WHAT NEEDS TO BE DONE -> Exclude pictures; retype the lines below from the line containing "Task: Click the forward chevron in header" through the end of the records, both ends kept.

THE DATA ->

--*--

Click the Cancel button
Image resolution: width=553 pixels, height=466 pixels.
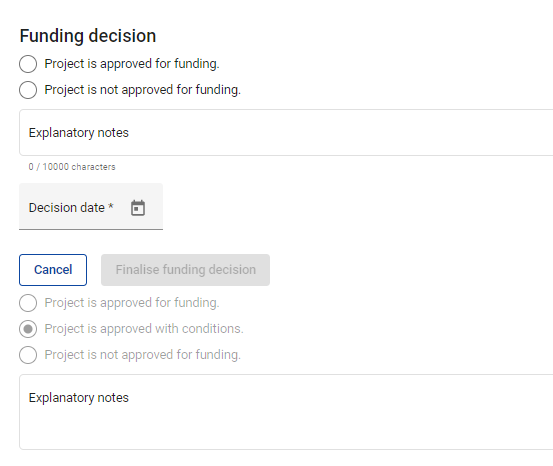[x=53, y=270]
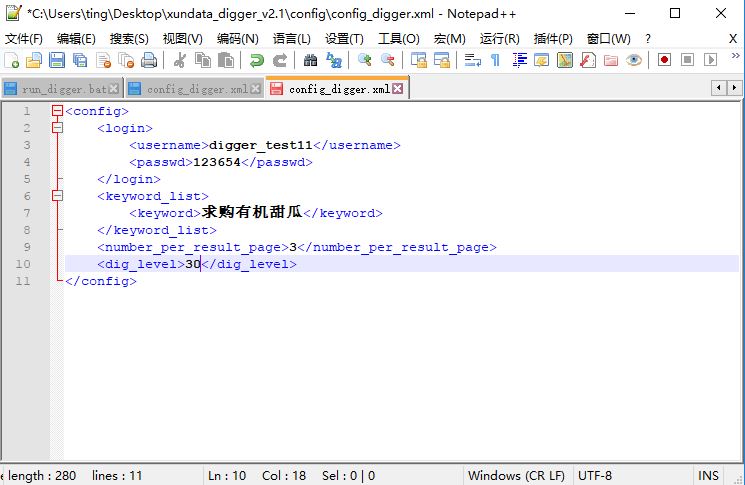Save the file using the floppy disk icon
This screenshot has width=745, height=485.
(56, 60)
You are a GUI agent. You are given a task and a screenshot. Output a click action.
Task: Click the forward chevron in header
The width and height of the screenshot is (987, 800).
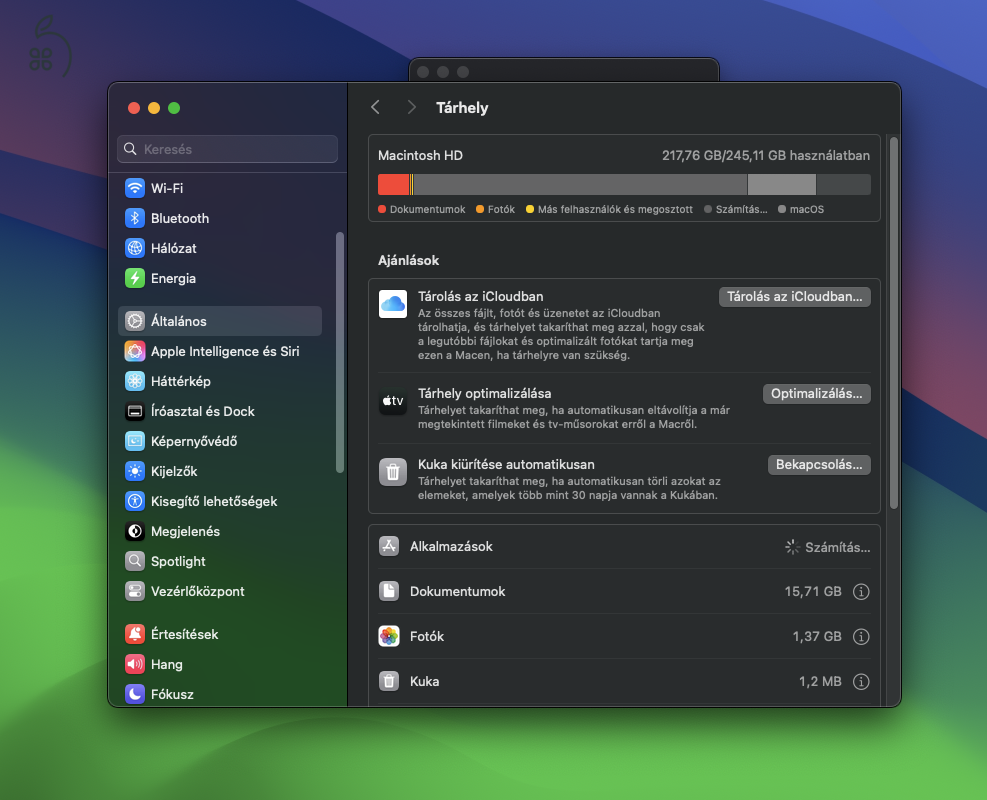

--*--

WRITTEN SOLUTION ->
Task: Click the forward chevron in header
The width and height of the screenshot is (987, 800).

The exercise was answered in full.